Dataset entries:
- Opening Delimiter -

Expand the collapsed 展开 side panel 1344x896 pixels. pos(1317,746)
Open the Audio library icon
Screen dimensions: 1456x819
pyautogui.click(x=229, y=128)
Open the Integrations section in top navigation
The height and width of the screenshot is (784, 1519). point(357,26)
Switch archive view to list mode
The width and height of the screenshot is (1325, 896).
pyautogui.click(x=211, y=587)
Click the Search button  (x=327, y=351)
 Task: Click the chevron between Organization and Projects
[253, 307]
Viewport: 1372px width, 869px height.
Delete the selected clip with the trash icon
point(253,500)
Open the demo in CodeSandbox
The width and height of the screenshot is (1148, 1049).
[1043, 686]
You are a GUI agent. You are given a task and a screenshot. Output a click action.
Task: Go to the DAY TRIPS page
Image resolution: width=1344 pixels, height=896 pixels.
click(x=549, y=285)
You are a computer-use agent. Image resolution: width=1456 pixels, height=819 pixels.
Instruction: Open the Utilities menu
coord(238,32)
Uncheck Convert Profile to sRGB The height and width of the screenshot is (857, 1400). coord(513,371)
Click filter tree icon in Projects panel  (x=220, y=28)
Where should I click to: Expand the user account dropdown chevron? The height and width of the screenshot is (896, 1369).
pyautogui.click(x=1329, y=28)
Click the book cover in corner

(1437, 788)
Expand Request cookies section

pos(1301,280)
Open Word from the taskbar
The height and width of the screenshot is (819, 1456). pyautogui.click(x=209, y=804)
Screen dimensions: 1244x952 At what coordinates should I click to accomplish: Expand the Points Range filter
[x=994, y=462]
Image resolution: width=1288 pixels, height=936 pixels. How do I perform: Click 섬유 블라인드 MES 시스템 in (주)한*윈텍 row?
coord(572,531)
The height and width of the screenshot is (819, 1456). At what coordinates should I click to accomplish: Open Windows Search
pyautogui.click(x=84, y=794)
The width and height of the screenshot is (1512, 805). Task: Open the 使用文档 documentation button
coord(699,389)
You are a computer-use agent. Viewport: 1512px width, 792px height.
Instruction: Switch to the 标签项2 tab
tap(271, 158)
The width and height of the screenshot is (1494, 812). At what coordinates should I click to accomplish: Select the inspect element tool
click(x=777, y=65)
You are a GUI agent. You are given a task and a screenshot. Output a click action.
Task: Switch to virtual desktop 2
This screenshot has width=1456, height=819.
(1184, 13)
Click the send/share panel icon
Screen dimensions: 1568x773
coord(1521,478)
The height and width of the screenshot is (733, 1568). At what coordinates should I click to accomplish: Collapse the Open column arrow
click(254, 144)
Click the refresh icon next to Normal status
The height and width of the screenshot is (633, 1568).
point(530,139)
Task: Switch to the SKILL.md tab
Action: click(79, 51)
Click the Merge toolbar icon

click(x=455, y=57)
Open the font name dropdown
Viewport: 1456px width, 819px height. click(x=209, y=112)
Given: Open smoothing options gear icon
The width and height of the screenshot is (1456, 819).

- Closing Delimiter -

Exercise | Transcribe verbatim. Cover the lines from the first line of the entries above to the line containing "Open the demo in CodeSandbox", inclusive.

Response area |
Expand the collapsed 展开 side panel 1344x896 pixels. pos(1317,746)
Open the Audio library icon
Screen dimensions: 1456x819
pyautogui.click(x=229, y=128)
Open the Integrations section in top navigation
The height and width of the screenshot is (784, 1519). point(357,26)
Switch archive view to list mode
The width and height of the screenshot is (1325, 896).
pyautogui.click(x=211, y=587)
Click the Search button  (x=327, y=351)
 Task: Click the chevron between Organization and Projects
[253, 307]
Viewport: 1372px width, 869px height.
Delete the selected clip with the trash icon
point(253,500)
Open the demo in CodeSandbox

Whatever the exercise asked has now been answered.